▶ Work to be completed: Transcribe the full listing exactly.

(Data shown)

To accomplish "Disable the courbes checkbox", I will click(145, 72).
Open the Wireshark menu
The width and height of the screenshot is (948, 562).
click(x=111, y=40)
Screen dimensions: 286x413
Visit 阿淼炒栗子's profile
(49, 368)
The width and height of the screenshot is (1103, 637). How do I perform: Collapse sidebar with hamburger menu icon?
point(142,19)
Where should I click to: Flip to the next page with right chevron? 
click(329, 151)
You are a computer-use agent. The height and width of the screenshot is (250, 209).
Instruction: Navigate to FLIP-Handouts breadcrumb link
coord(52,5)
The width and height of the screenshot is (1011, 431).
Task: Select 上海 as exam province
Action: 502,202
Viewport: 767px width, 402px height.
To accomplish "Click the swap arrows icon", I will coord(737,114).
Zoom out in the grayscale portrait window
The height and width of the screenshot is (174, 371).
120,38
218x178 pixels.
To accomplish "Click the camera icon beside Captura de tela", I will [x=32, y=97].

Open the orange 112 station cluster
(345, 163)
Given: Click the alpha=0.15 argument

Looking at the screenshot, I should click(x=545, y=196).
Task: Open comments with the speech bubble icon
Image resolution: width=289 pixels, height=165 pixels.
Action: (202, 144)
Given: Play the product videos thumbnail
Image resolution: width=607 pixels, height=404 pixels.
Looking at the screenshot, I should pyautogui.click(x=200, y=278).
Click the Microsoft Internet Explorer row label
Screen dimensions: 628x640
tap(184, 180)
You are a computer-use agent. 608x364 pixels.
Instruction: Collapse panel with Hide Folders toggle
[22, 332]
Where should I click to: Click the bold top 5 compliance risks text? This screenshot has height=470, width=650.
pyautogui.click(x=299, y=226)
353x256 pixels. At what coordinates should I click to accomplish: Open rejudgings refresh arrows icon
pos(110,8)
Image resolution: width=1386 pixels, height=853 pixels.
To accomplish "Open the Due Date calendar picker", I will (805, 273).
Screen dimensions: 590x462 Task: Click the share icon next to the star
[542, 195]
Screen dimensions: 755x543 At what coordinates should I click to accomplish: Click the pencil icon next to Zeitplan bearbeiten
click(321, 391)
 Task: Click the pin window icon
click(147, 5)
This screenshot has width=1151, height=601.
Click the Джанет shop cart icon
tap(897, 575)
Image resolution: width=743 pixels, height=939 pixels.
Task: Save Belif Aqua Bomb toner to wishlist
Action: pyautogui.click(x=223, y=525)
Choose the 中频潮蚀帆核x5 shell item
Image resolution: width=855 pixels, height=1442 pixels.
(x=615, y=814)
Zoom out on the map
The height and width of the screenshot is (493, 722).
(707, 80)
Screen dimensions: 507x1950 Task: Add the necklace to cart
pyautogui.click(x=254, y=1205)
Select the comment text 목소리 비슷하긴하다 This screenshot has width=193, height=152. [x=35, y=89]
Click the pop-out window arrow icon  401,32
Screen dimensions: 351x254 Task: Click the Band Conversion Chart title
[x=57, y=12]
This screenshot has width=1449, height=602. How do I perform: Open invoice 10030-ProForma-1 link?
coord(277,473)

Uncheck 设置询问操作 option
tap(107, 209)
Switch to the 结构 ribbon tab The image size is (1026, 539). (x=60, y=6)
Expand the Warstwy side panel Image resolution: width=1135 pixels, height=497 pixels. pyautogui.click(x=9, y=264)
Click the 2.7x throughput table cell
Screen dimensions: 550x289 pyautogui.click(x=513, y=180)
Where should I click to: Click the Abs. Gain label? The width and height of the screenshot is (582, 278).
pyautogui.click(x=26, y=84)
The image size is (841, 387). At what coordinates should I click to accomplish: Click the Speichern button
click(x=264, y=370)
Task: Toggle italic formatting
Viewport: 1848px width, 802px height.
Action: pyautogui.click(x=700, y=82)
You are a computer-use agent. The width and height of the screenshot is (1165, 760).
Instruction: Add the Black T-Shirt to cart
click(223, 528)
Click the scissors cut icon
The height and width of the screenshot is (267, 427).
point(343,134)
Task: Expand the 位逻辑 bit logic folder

(End Data shown)

▶ Written answer:
To accomplish "Disable the courbes checkbox", I will click(145, 72).
Open the Wireshark menu
The width and height of the screenshot is (948, 562).
click(x=111, y=40)
Screen dimensions: 286x413
Visit 阿淼炒栗子's profile
(49, 368)
The width and height of the screenshot is (1103, 637). How do I perform: Collapse sidebar with hamburger menu icon?
point(142,19)
Where should I click to: Flip to the next page with right chevron? 
click(329, 151)
You are a computer-use agent. The height and width of the screenshot is (250, 209).
Instruction: Navigate to FLIP-Handouts breadcrumb link
coord(52,5)
The width and height of the screenshot is (1011, 431).
Task: Select 上海 as exam province
Action: 502,202
Viewport: 767px width, 402px height.
To accomplish "Click the swap arrows icon", I will coord(737,114).
Zoom out in the grayscale portrait window
The height and width of the screenshot is (174, 371).
120,38
218x178 pixels.
To accomplish "Click the camera icon beside Captura de tela", I will [x=32, y=97].

Open the orange 112 station cluster
(345, 163)
Given: Click the alpha=0.15 argument

Looking at the screenshot, I should click(x=545, y=196).
Task: Open comments with the speech bubble icon
Image resolution: width=289 pixels, height=165 pixels.
Action: (202, 144)
Given: Play the product videos thumbnail
Image resolution: width=607 pixels, height=404 pixels.
Looking at the screenshot, I should pyautogui.click(x=200, y=278).
Click the Microsoft Internet Explorer row label
Screen dimensions: 628x640
tap(184, 180)
You are a computer-use agent. 608x364 pixels.
Instruction: Collapse panel with Hide Folders toggle
[22, 332]
Where should I click to: Click the bold top 5 compliance risks text? This screenshot has height=470, width=650.
pyautogui.click(x=299, y=226)
353x256 pixels. At what coordinates should I click to accomplish: Open rejudgings refresh arrows icon
pos(110,8)
Image resolution: width=1386 pixels, height=853 pixels.
To accomplish "Open the Due Date calendar picker", I will (805, 273).
Screen dimensions: 590x462 Task: Click the share icon next to the star
[542, 195]
Screen dimensions: 755x543 At what coordinates should I click to accomplish: Click the pencil icon next to Zeitplan bearbeiten
click(321, 391)
 Task: Click the pin window icon
click(147, 5)
This screenshot has width=1151, height=601.
Click the Джанет shop cart icon
tap(897, 575)
Image resolution: width=743 pixels, height=939 pixels.
Task: Save Belif Aqua Bomb toner to wishlist
Action: pyautogui.click(x=223, y=525)
Choose the 中频潮蚀帆核x5 shell item
Image resolution: width=855 pixels, height=1442 pixels.
(x=615, y=814)
Zoom out on the map
The height and width of the screenshot is (493, 722).
(707, 80)
Screen dimensions: 507x1950 Task: Add the necklace to cart
pyautogui.click(x=254, y=1205)
Select the comment text 목소리 비슷하긴하다 This screenshot has width=193, height=152. [x=35, y=89]
Click the pop-out window arrow icon  401,32
Screen dimensions: 351x254 Task: Click the Band Conversion Chart title
[x=57, y=12]
This screenshot has width=1449, height=602. How do I perform: Open invoice 10030-ProForma-1 link?
coord(277,473)

Uncheck 设置询问操作 option
tap(107, 209)
Switch to the 结构 ribbon tab The image size is (1026, 539). (x=60, y=6)
Expand the Warstwy side panel Image resolution: width=1135 pixels, height=497 pixels. pyautogui.click(x=9, y=264)
Click the 2.7x throughput table cell
Screen dimensions: 550x289 pyautogui.click(x=513, y=180)
Where should I click to: Click the Abs. Gain label? The width and height of the screenshot is (582, 278).
pyautogui.click(x=26, y=84)
The image size is (841, 387). At what coordinates should I click to accomplish: Click the Speichern button
click(x=264, y=370)
Task: Toggle italic formatting
Viewport: 1848px width, 802px height.
Action: pyautogui.click(x=700, y=82)
You are a computer-use agent. The width and height of the screenshot is (1165, 760).
Instruction: Add the Black T-Shirt to cart
click(223, 528)
Click the scissors cut icon
The height and width of the screenshot is (267, 427).
point(343,134)
Task: Expand the 位逻辑 bit logic folder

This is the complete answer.